PROBLEMS TO WORK ON =>
• 1. In the text on uranium mill tailing impoundments, what control point moisture content was set for the red soil?
• 2. Pick up the text on the uranium mill tailings covering soil model after its last line and keep it going.
*** Opening DOCUMENT EXTRACT ***
Table 2. Chemical Composition of the Uranium Mill Tailing Sand.
| constituent | SiO2 | Al2O3 | MgO | Fe2O3 | CrO2 | TiO | K2O | CaO | U |
|---|---|---|---|---|---|---|---|---|---|
| quality content (%) | 85.41 | 10.82 | 1.36 | 1.14 | 0.55 | 0.32 | 0.18 | 0.15 | 0.07 |
The red soil samples from a specific city in southern China were sieved through a 2 mm screen to remove impurities. Subsequently, samples were placed in a forced-air-drying oven with a drying temperature of 105 ± 5 °C and dried for 24 h. They were then stored in a sealed condition. Basic physical properties of the red soil are shown in Table 3.
Table 3. Basic Physical Properties of Red Soil.
| particle
composition (%) |
|||||
|---|---|---|---|---|---|
| 2–0.075 mm | 0.075–0.005 mm | <0.005 mm | saturated moisture content (%) | relative density | maximum dry density (g/cm3) |
| 97.35 | 1.6 | 1.05 | 60.1 | 2.69 | 1.77 |
3.2. Preparation of the Covering Soil Model of Uranium Mill Tailings
We conducted a field investigation to study the hydrogeological condition of the uranium mill tailing impoundments located in southern China. We learned the progress of the decommissioning treatment project of the uranium mill tailing impoundments and obtained parameters such as the average thickness of each layer of the beach surface cover system of uranium mill tailing impoundments. The focus of the paper is on the unsaturated covering soil layer on the beach surface of uranium mill tailing impoundments. The saturated moisture content of the red soil used in this experiment was 60.1%. Therefore, the control point moisture content was set as 30%. The three amplitudes of wetting–drying cycles were 30 ± 10, 30 ± 15, and 30 ± 20%. This ensured that the maximum amplitude of wetting–drying cycles could cover the range of unsaturated moisture content of the red soil and be accurately monitored by soil temperature and the humidity sensor. Based on a similar condition, the accumulated thickness of the covering soil model of uranium mill tailings was calculated. The model was divided into two layers from the bottom to the top. The first layer was uranium mill tailing sand with a saturated water content, piled to a height of 500 mm. The second layer was compacted red soil with a water content of 30%, piled to a height of 100 mm. The specific steps for preparing the model are as follows.
-
(1)
The uranium mill tailing sand is loaded. The uranium mill tailing sand is divided into 10 equal portions and filled into the test column. The uranium mill tailing sand is compacted to a height of 50 mm in a flat plane using a compaction tool during each filling.
-
(2)
The uranium mill tailing sand layer is infiltrated and then immersed repeatedly, which is 500 mm high, in distilled water until water accumulated on the surface. Then, a straw is used to remove excess water.
-
(3)
*** Closing DOCUMENT EXTRACT ***
*** Opening RECORDED INFORMATION ***
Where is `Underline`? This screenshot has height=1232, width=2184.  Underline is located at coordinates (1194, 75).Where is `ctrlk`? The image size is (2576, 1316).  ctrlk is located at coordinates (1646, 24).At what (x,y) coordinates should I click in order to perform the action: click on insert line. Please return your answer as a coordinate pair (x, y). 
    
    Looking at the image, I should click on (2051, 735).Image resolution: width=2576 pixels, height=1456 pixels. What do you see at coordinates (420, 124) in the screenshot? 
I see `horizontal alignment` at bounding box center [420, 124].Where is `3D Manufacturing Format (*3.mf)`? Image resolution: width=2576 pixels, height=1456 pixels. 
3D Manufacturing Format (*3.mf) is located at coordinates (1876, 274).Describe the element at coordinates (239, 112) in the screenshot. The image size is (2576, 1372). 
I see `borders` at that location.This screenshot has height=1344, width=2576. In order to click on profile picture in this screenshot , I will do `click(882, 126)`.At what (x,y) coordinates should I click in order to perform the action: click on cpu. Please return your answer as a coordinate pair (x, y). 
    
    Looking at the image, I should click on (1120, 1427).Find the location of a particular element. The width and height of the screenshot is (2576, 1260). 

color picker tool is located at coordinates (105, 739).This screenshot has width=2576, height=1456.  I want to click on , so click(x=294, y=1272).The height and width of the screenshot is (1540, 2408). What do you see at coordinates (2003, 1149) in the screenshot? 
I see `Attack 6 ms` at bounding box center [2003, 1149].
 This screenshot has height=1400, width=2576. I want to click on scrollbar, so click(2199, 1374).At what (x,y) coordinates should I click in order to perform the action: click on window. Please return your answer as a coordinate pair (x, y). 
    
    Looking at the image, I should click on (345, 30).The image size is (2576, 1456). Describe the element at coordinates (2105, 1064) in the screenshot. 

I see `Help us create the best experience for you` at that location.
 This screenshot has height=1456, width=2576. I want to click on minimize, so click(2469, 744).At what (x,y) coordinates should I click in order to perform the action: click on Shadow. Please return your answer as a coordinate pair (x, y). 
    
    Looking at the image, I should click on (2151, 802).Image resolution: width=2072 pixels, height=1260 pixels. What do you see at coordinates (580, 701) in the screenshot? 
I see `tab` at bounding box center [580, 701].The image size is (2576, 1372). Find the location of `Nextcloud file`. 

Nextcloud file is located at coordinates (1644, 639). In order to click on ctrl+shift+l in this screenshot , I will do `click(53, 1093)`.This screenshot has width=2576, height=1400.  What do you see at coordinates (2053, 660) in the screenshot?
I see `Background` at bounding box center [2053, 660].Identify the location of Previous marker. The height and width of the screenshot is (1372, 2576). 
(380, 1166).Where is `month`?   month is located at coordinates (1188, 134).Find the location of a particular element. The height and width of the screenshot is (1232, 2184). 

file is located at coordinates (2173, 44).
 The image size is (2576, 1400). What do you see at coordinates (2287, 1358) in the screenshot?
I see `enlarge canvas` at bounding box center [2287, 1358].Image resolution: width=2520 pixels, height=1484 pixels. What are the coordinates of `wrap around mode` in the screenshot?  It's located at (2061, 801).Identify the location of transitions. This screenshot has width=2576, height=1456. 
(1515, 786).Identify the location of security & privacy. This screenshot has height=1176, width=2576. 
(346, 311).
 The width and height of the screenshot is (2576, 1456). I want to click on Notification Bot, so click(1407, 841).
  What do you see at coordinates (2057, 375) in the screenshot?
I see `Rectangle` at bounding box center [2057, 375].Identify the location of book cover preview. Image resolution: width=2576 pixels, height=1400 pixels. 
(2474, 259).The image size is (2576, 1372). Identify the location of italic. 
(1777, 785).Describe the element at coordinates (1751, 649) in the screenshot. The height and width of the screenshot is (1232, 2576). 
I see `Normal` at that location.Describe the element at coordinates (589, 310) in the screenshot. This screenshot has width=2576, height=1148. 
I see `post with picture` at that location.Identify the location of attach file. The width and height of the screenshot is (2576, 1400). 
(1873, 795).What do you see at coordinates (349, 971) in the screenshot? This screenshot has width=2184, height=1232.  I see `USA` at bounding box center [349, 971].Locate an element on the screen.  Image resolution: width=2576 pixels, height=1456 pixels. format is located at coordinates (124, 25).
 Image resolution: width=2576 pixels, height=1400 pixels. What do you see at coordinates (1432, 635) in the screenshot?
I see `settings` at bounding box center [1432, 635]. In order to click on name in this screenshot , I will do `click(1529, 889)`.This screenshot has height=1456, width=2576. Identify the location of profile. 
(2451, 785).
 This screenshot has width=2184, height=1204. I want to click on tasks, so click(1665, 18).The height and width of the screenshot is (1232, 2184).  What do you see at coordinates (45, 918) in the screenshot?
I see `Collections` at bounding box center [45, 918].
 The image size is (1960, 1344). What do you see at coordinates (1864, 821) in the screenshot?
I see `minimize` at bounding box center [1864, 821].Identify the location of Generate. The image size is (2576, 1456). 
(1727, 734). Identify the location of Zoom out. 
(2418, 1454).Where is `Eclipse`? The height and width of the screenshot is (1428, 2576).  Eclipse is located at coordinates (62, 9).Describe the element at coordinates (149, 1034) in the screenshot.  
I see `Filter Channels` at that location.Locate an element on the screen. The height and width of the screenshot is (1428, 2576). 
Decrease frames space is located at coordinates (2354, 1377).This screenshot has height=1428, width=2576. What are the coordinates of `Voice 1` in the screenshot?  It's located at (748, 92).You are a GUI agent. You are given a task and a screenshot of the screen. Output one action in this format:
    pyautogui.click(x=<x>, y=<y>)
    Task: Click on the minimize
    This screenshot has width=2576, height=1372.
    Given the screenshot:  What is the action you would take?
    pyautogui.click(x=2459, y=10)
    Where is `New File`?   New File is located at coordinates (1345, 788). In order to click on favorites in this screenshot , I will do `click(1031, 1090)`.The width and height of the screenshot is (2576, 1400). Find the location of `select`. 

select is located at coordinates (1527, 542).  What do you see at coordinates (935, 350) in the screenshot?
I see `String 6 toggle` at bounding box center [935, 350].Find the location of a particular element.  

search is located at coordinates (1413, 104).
*** Closing RECORDED INFORMATION ***
PER-TASK ANSWERS =>
• 1. 30%

• 2.
The uranium mill tailing sand layer is allowed to settle. The test box is left open at the top and placed in a well-ventilated area for a 15 day settling period.
-
(4)
The airtightness of the radon exhalation measurement device is checked. The radon collection hood is connected tightly to the test column using screws. The outlet hole of the radon collection hood is connected to the upper end of the drying tube via the guide tube. The lower end of the drying tube is connected to the inlet of the RAD7 radon detector. The outlet of the radon detector is connected to the inlet hole of the radon collection hood. The reserved holes are sealed. Soapy water is applied to the joint between the radon collection hood and the guide tube, and air is passed into the radon collection space to check for the presence of bubbles. If there are no bubbles, it indicates good airtightness of the device. The radon concentration measurement device is shown in Figure 3.
Figure 3.
Radon concentration measurement device.
-
(5)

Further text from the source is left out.